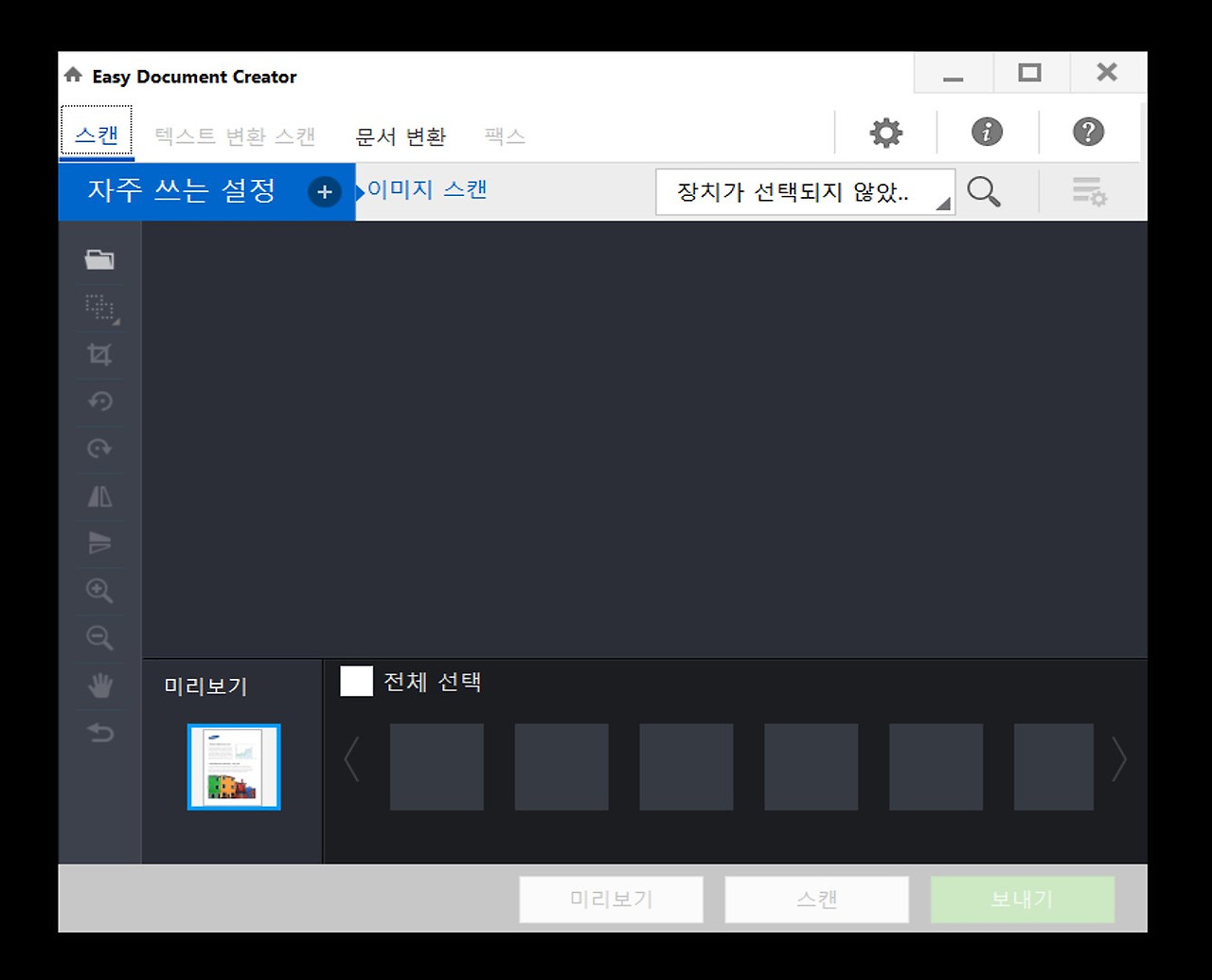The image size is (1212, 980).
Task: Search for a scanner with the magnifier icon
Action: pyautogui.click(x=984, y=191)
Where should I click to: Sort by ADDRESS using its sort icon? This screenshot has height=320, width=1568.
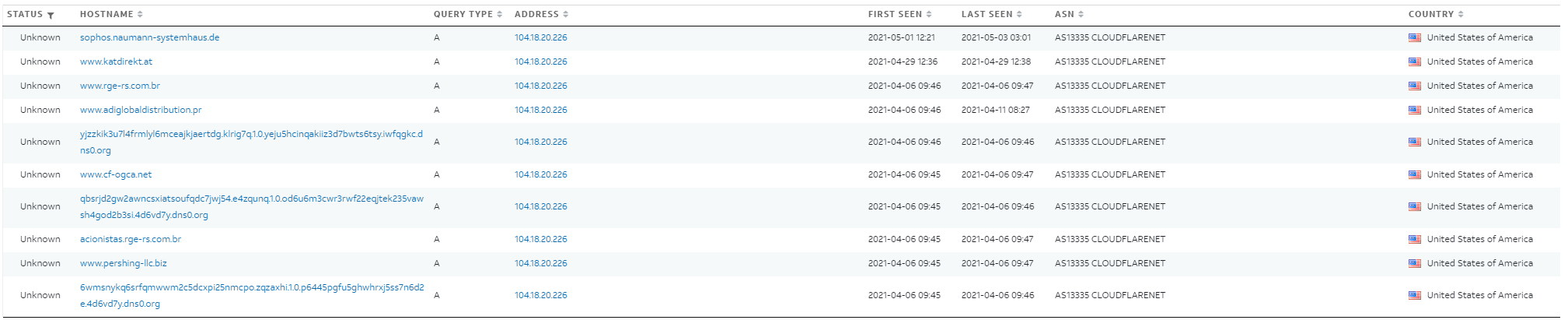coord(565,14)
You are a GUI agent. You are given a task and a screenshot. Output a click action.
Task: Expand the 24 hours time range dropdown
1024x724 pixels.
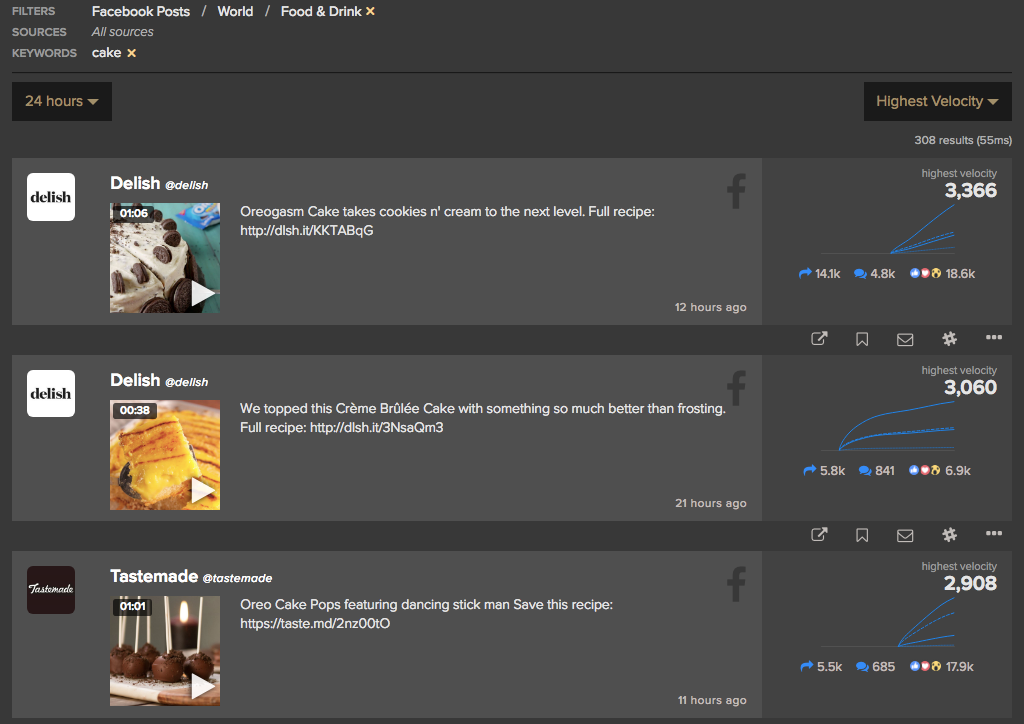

◇ ◇ ◇ ◇ ◇ ◇ ◇

BRIEF: In the records above, transcribe exactly the lines from the one containing "Where should I" through the last line, both included, and skip the pictures.

RESULT:
Where should I click to: Sort by ADDRESS using its sort icon? This screenshot has height=320, width=1568.
coord(565,14)
You are a GUI agent. You are given a task and a screenshot. Output a click action.
Task: Expand the 24 hours time range dropdown
1024x724 pixels.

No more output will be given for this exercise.